El viento le golpeó la cara como una bofetada. Renata sintió las lágrimas convertirse en pequeños cristales en sus pestañas.
Miró a los oficiales enterrados hasta el pecho. Miró la tormenta. Miró a Max, que la observaba jadeando, el pecho subiendo y bajando rápido.

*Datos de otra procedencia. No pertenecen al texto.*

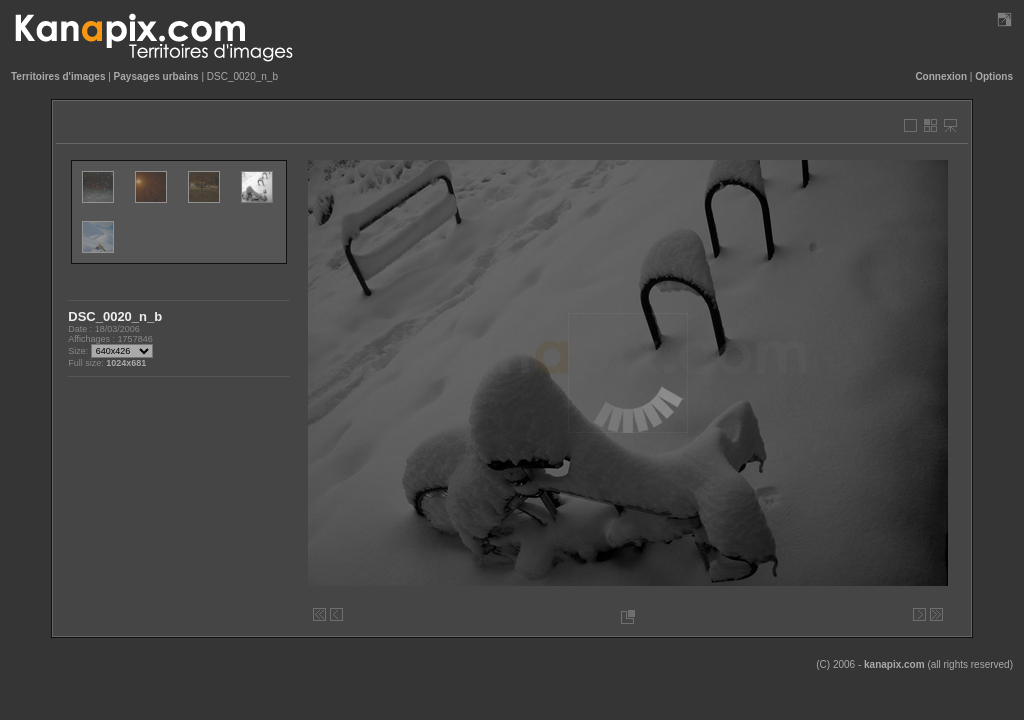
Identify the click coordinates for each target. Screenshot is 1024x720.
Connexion (941, 76)
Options (994, 76)
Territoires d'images (58, 76)
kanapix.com (894, 664)
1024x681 (126, 363)
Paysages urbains (156, 76)
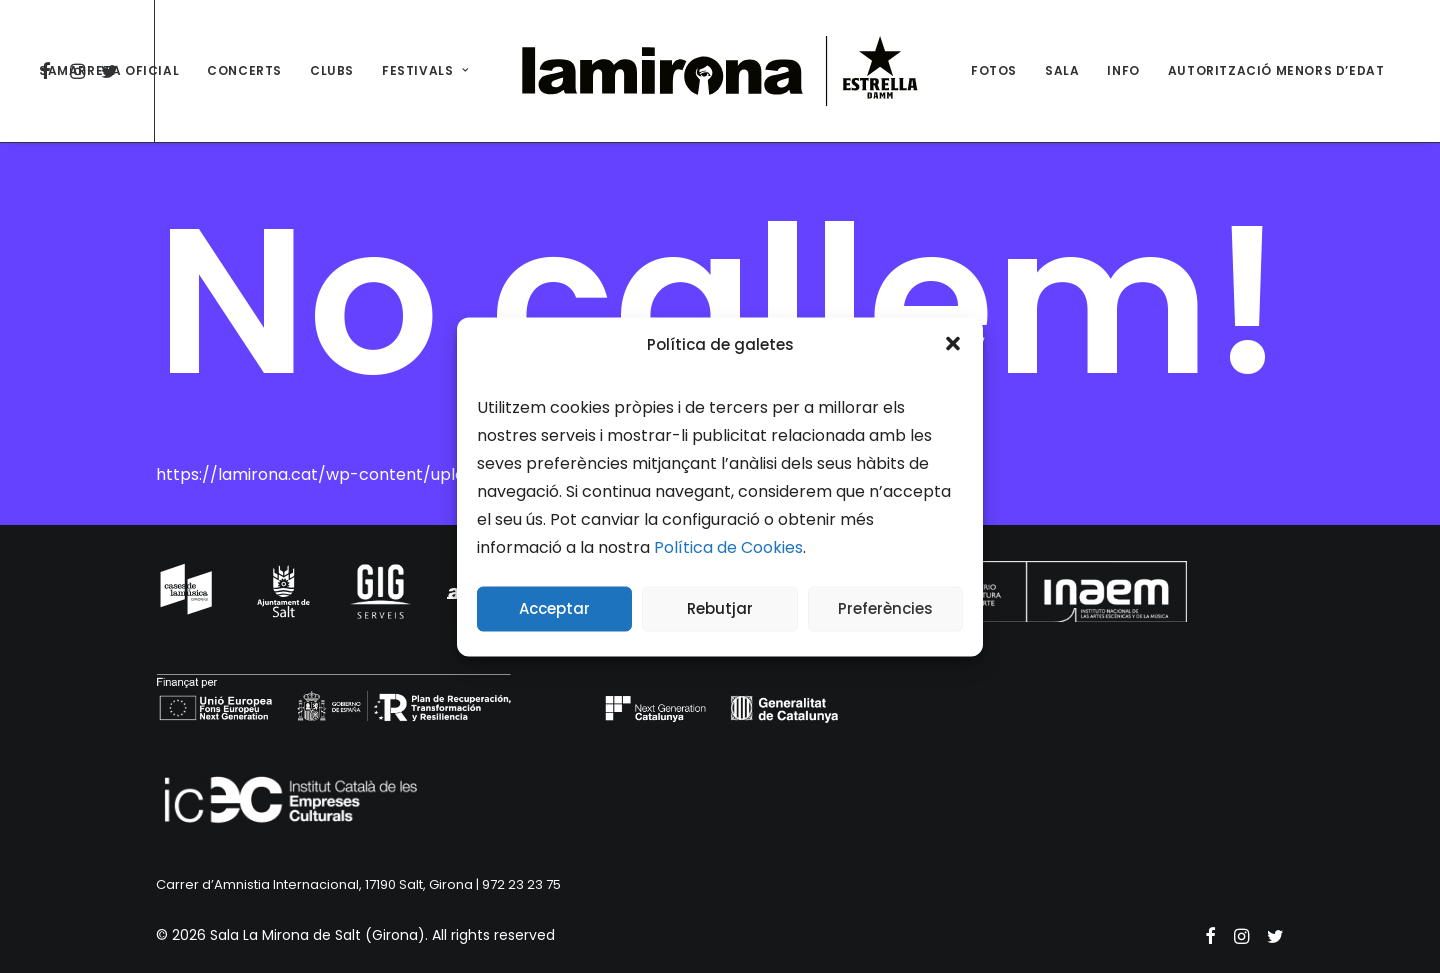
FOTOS (994, 70)
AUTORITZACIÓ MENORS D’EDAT (1276, 70)
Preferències (885, 608)
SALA (1062, 70)
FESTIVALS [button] (425, 70)
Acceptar (554, 608)
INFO (1123, 70)
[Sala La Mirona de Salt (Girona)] (720, 71)
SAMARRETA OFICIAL (109, 70)
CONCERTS (244, 70)
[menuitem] (109, 71)
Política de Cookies (728, 546)
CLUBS (332, 70)
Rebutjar (720, 608)
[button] (953, 344)
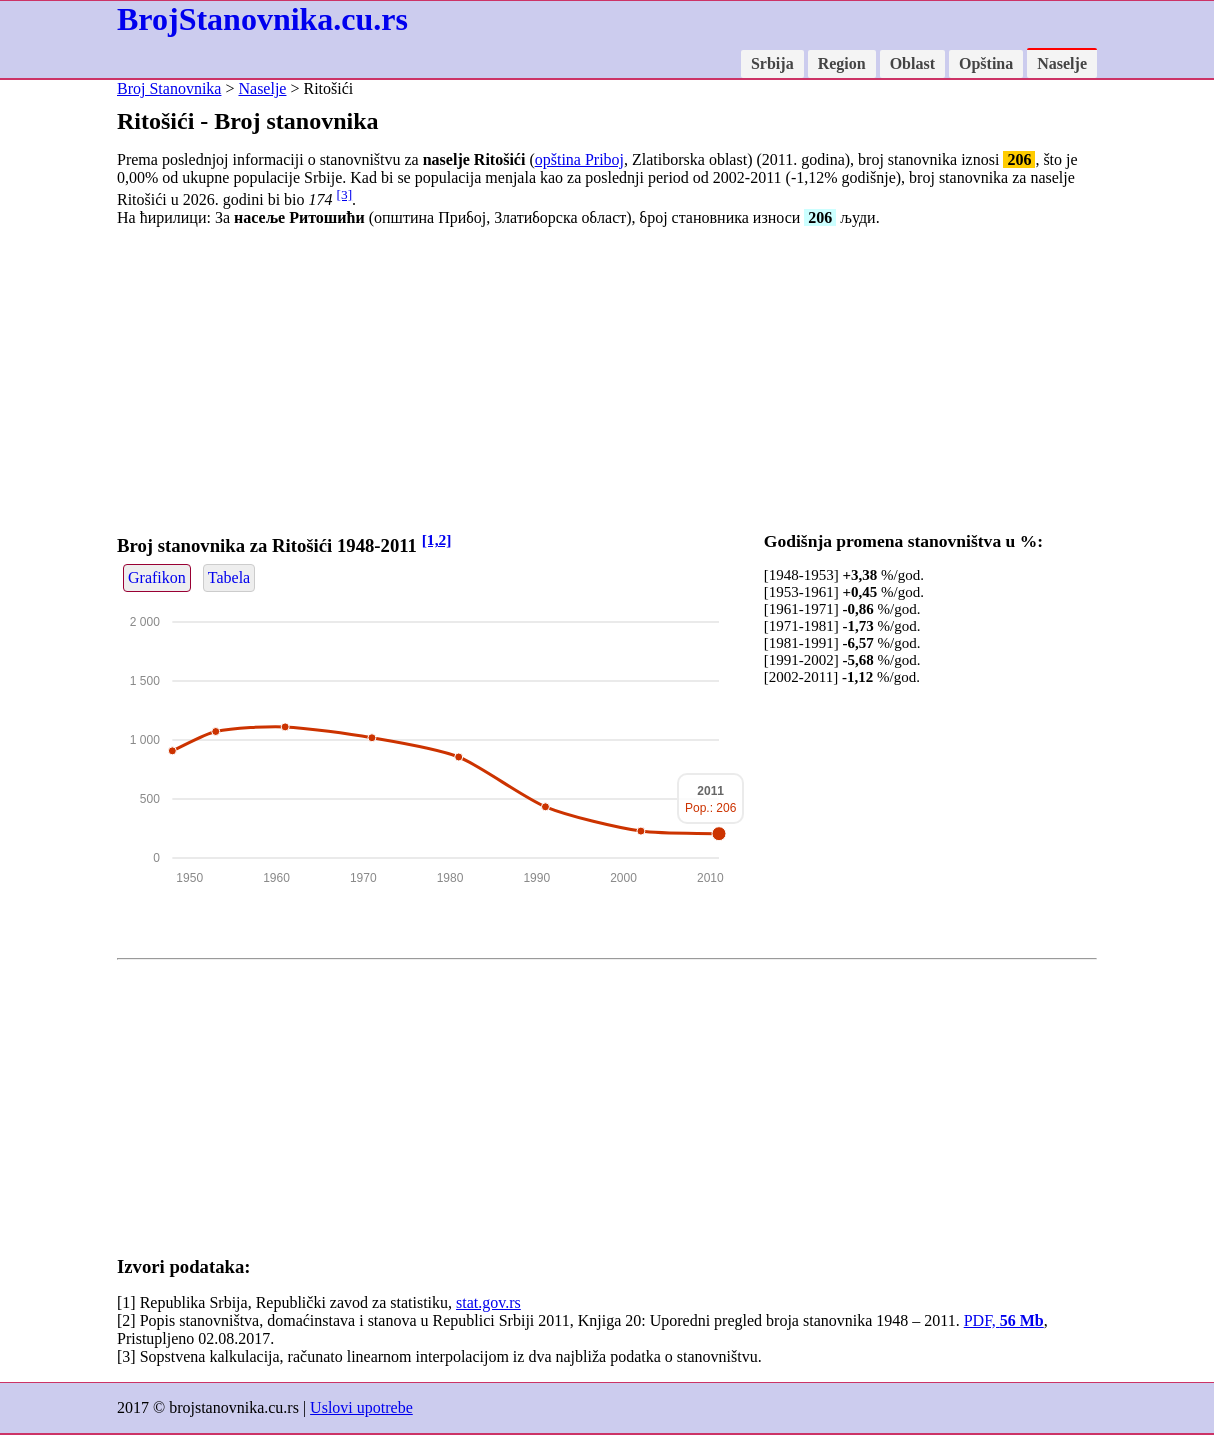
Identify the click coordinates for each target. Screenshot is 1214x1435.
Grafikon (157, 577)
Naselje (1062, 63)
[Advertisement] (607, 383)
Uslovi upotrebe (361, 1407)
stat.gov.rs (488, 1302)
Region (842, 63)
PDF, (1004, 1320)
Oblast (912, 63)
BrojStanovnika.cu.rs (262, 19)
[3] (345, 194)
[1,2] (437, 539)
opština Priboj (579, 159)
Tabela (229, 577)
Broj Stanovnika (169, 88)
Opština (986, 63)
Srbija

Si se quedaba con ellos, morirían todos.
Si se iba a buscar ayuda, tal vez nunca encontraría el camino de vuelta.
—Voy a salvarlos —susurró, con voz quebrada—. Se lo juro. No los voy a dejar aquí.
Max ladró una vez, seco, como si confirmara la decisión.
Renata se inclinó sobre la oficial.
—Voy a traer ayuda, ¿sí? Aguante. No se duerma.
No sabía si la mujer la escuchaba. Tal vez no. No podía perder más tiempo.
Se levantó, sintiendo las piernas como de plástico. El viento casi la tiró al suelo.
—Max… vámonos —dijo, apretando los dientes.
El perro se pegó a su costado. Durante un segundo, Renata dudó. Quería dejarlo ahí, para que les diera calor, para que no estuvieran tan solos. Pero si se perdía en la nieve sin Max, no llegaría a ninguna parte.
—Lo siento —susurró—. Los necesito vivos a los dos. A usted… y a él.
Se dio la vuelta y empezó a caminar.